Citing Boston’s newest COVID-19 data on race and neighborhoods released on Saturday, NBC10 Boston reports that of the 7,910 known cases in the city, 2,249 African-American residents were among those who tested positive, comprising 42% of total cases. Stark racial and health care disparities existed before COVID-19, and they exist now — despite Madonna announcing in a tweet that COVID-19 is “the great equalizer.”
An earlier myth circulated stating that “Black people are immune to the coronavirus,” suggesting we are of different biology.
Sadly, in 2020, the same racist tropes and health care disparities impeding access to adequate care to African-Americans during this pandemic played out during the 1918 Spanish flu pandemic, too. Jim Crow ordinances of the era institutionalized “separate” and “equal” hospitals and health care facilities, which deliberately put African-Americans at a disadvantage. African-American doctors, nurses and other health care workers overwhelmed by the volume of sick and dying patients had to fend for themselves. The falsity that blacks are immune to COVID-19 also circulated nationwide in 1918. The Nov. 2, 1918 front page edition of the Cleveland Advocate falsely claimed that black people were not getting the flu with the headline ‘Flu Shuns Us, Says Health Doctor.’ In truth, African-Americans died at staggeringly higher numbers. The co-morbidities that plagued us then, like today, were simply the tip of the iceberg contributing to our death rate.

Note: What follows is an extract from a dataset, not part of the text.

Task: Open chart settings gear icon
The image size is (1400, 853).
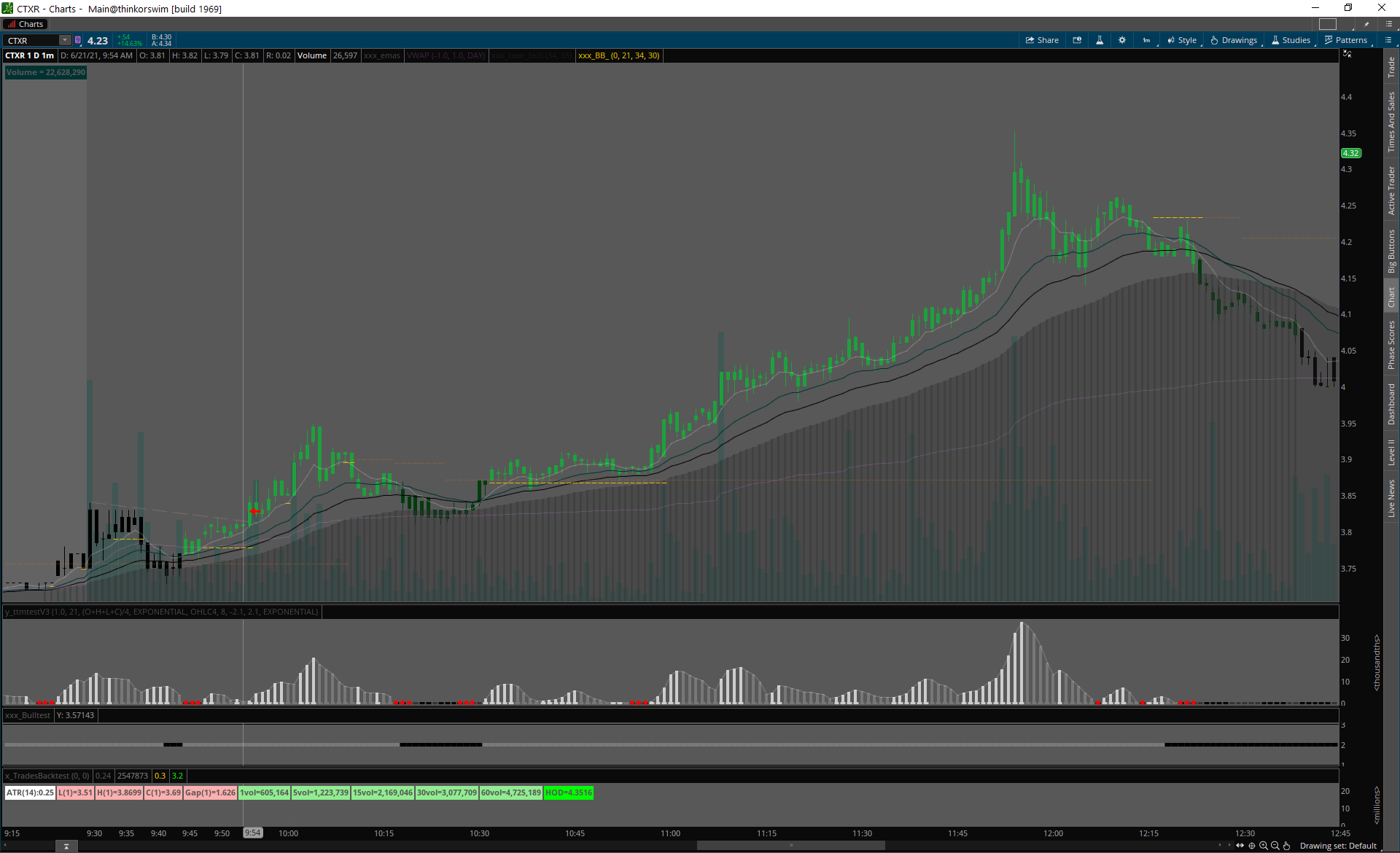Action: (x=1122, y=40)
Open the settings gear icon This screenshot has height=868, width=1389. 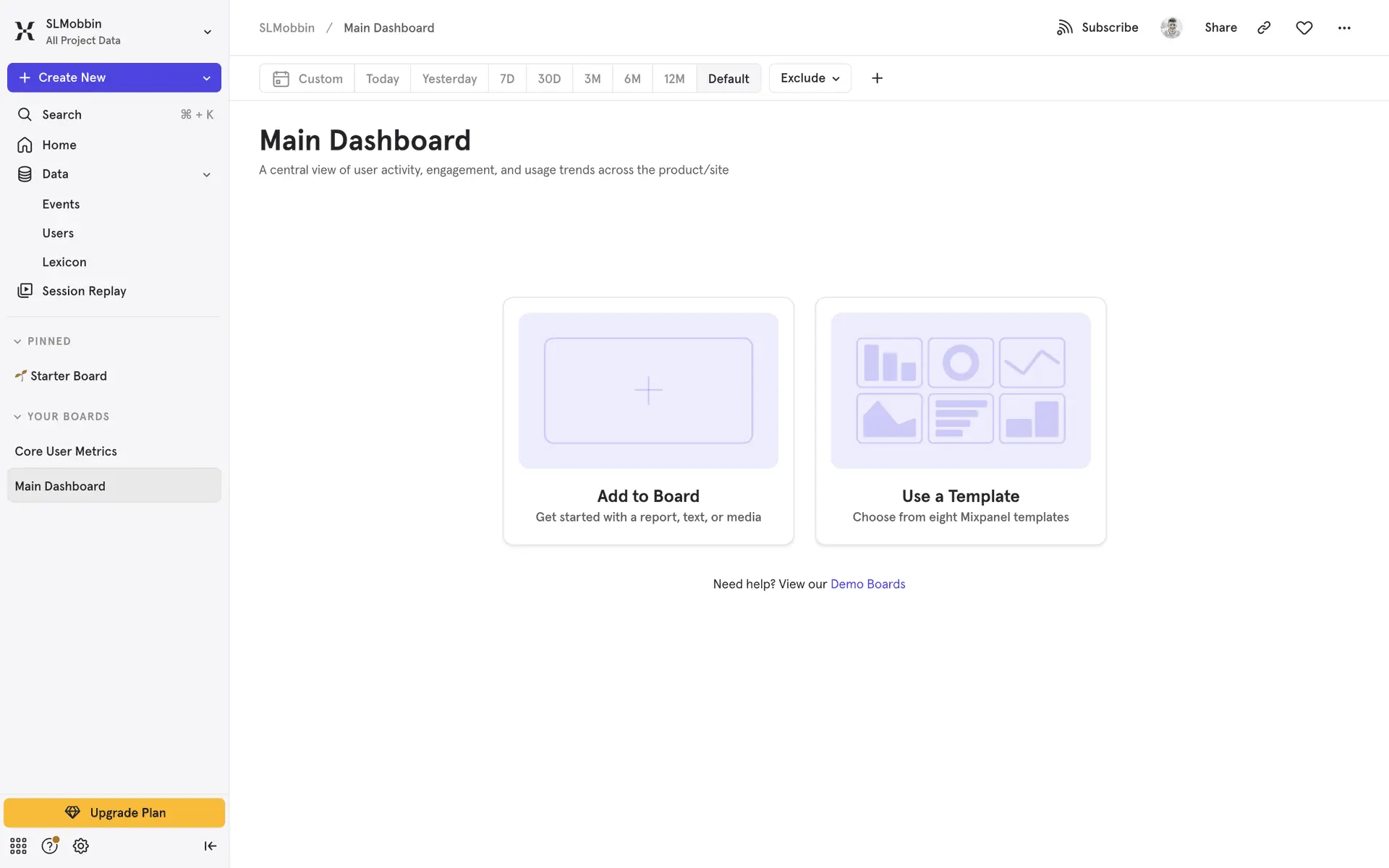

“Do you know why African-Americans align with so many COVID-19 co-morbidities? Structural racism. Food deserts=unequal access to healthy & fresh foods= diabetes, heart disease. Enviro injustices mean dirty air, water. Greed & neglect, subpar housing=asthma,” Rep. Ayanna Pressley (D-Mass.) wrote in a tweet earlier this month.
While the gendered impact of COVID-19 presently suggests that men fare worse than women, the news doesn’t give black women a better survival rate. Poor cis-gendered African-American women are the majority of frontline health care workers, an essential yet undervalued class. At the same time, they’re trying to hold their family unit together. Data show that this demographic group of women constitute about 40% of those evicted from their homes. These sisters weigh the risk of going to work to avoid homelessness, another factor putting them at higher risk for contracting the deadly virus. Cis-gendered black women are the largest group of people I’ve been funeralizing.
The next largest group is my trans sisters — youth and adults. They are the most invisible in this pandemic. Their survival and death rates in this crisis will be worse than any subgroup within the African-American community, once the data surface. Black trans women face high levels of homelessness, poverty, unemployment and incarceration. They are the majority killed of transgender people. Sadly, we’re likely to lose more with COVID-19.
I’ve been doing funerals since March 25, sometimes two in a day remotely on Zoom. It’s a surrealism difficult to depict. I funeralized many in my community during the AIDS pandemic. I honestly never thought I’d have to do it again.